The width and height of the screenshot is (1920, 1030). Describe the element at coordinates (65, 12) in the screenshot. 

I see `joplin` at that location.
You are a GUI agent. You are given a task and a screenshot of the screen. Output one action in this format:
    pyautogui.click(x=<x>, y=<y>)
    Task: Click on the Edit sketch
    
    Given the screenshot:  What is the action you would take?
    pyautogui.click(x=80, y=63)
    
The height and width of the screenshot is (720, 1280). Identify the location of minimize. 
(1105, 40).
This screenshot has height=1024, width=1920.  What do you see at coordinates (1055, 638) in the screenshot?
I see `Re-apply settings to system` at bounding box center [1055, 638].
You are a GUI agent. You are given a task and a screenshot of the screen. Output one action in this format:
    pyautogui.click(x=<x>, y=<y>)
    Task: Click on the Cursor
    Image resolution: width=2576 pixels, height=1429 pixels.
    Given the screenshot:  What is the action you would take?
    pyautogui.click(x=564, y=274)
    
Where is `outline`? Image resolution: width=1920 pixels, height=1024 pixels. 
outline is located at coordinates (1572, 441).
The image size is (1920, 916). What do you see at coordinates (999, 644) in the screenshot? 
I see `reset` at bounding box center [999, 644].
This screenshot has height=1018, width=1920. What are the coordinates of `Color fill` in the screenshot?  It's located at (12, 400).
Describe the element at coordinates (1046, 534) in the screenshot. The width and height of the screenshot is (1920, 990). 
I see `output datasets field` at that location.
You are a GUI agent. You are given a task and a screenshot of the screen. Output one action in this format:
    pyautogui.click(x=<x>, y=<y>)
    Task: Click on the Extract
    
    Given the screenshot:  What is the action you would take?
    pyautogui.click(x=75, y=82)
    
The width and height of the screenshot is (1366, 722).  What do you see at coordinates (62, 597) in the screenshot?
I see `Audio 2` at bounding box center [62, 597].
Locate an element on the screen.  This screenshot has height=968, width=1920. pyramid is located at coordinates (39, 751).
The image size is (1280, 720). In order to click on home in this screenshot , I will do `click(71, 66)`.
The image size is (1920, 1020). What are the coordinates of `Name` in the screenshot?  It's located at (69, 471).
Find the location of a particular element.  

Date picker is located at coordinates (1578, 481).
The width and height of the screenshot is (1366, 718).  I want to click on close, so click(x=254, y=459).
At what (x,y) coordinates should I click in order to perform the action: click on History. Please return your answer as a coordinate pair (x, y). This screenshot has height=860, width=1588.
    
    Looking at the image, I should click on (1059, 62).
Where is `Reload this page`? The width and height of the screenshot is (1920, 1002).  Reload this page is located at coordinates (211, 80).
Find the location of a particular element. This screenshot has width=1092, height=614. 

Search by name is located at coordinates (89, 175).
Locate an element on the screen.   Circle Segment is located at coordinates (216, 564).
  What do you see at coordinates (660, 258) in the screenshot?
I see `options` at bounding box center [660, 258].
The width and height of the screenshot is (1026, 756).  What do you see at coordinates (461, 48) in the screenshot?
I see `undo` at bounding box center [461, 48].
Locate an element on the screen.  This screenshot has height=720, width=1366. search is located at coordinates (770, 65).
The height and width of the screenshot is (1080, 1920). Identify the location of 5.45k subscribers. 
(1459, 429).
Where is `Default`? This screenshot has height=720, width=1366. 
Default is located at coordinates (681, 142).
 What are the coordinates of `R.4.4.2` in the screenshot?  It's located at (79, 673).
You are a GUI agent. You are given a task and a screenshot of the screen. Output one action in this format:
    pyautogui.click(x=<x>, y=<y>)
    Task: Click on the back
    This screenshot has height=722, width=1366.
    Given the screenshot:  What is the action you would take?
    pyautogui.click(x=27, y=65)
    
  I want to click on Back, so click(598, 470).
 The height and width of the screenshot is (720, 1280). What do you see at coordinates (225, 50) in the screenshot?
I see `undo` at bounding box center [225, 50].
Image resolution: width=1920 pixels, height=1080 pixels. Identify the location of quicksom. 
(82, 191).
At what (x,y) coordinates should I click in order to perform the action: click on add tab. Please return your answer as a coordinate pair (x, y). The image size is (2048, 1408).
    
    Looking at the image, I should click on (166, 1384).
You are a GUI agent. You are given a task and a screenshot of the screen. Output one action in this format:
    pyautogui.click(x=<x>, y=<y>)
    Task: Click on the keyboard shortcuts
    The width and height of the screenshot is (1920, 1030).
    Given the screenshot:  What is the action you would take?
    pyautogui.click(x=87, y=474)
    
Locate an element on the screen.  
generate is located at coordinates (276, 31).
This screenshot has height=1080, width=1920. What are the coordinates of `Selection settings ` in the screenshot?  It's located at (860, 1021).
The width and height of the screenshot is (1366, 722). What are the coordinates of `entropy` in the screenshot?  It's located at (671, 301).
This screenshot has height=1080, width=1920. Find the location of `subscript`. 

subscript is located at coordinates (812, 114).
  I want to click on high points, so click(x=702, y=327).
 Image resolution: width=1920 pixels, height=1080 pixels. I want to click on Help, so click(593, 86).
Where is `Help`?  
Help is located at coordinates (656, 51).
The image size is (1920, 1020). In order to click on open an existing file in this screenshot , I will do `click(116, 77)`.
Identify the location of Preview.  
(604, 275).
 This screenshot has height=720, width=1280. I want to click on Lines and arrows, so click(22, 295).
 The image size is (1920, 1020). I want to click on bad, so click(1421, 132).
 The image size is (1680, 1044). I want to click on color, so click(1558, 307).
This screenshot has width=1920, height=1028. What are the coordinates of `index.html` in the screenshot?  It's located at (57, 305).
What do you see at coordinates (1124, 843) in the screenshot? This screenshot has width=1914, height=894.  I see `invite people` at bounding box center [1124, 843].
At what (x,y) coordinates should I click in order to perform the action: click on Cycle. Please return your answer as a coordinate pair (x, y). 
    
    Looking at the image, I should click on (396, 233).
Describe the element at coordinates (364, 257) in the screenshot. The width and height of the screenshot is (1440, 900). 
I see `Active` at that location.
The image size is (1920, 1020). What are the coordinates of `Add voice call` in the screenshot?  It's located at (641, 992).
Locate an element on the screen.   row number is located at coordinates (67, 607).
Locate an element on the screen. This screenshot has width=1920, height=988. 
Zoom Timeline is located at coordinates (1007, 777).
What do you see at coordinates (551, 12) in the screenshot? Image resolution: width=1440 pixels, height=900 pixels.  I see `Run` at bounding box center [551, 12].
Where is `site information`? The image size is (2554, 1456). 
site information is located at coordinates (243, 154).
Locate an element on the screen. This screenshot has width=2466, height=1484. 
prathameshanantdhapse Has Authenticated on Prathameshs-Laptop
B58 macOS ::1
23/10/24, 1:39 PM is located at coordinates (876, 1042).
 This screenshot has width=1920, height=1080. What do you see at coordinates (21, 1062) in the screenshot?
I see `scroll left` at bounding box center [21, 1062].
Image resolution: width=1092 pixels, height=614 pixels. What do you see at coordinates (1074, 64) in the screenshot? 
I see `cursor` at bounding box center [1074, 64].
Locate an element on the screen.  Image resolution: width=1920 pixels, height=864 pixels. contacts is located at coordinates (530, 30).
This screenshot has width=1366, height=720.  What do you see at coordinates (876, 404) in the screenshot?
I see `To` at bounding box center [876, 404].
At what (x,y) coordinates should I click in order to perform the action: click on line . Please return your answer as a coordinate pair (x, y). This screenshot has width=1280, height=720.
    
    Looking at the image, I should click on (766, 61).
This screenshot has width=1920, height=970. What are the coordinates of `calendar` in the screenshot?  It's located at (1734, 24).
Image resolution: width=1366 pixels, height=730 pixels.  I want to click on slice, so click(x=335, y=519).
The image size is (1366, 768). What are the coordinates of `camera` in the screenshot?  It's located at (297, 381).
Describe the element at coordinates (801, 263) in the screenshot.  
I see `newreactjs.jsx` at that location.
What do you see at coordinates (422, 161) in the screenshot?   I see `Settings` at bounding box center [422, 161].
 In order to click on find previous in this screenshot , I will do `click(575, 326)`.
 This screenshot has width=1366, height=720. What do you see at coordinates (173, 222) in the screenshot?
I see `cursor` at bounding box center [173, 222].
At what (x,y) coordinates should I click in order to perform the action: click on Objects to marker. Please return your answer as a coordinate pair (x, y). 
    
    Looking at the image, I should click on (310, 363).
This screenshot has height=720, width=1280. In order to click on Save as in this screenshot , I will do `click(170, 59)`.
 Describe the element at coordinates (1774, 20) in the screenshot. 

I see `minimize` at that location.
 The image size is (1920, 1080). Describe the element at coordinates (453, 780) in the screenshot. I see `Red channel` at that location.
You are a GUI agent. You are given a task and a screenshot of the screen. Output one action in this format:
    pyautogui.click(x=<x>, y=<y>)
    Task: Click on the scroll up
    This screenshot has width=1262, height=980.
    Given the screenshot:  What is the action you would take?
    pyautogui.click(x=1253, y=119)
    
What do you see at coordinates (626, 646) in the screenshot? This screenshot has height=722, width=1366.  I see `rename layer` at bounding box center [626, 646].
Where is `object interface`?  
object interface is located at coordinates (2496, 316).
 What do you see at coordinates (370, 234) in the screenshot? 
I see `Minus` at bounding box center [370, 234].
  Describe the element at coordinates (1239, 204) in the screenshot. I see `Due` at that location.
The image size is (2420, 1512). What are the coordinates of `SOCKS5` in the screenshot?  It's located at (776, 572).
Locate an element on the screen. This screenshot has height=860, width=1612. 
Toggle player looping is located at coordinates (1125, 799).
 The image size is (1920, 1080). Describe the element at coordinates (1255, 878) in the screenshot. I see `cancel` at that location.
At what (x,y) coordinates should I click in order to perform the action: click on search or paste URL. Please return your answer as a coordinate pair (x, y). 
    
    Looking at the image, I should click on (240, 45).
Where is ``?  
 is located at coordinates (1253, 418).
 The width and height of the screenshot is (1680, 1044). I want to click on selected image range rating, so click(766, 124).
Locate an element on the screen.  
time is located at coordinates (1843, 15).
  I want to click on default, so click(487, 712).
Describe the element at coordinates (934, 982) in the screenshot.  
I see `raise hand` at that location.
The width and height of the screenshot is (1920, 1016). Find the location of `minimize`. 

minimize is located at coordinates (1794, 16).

════════

WHAT YOU SHOULD DO:
Can you transcribe, character for character, the lines between the one containing "is (2554, 1456)." and the one containing "center [1074, 64].", inclusive?

EXERCISE ANSWER:
Where is `site information`? The image size is (2554, 1456). 
site information is located at coordinates (243, 154).
Locate an element on the screen. This screenshot has width=2466, height=1484. 
prathameshanantdhapse Has Authenticated on Prathameshs-Laptop
B58 macOS ::1
23/10/24, 1:39 PM is located at coordinates (876, 1042).
 This screenshot has width=1920, height=1080. What do you see at coordinates (21, 1062) in the screenshot?
I see `scroll left` at bounding box center [21, 1062].
Image resolution: width=1092 pixels, height=614 pixels. What do you see at coordinates (1074, 64) in the screenshot? 
I see `cursor` at bounding box center [1074, 64].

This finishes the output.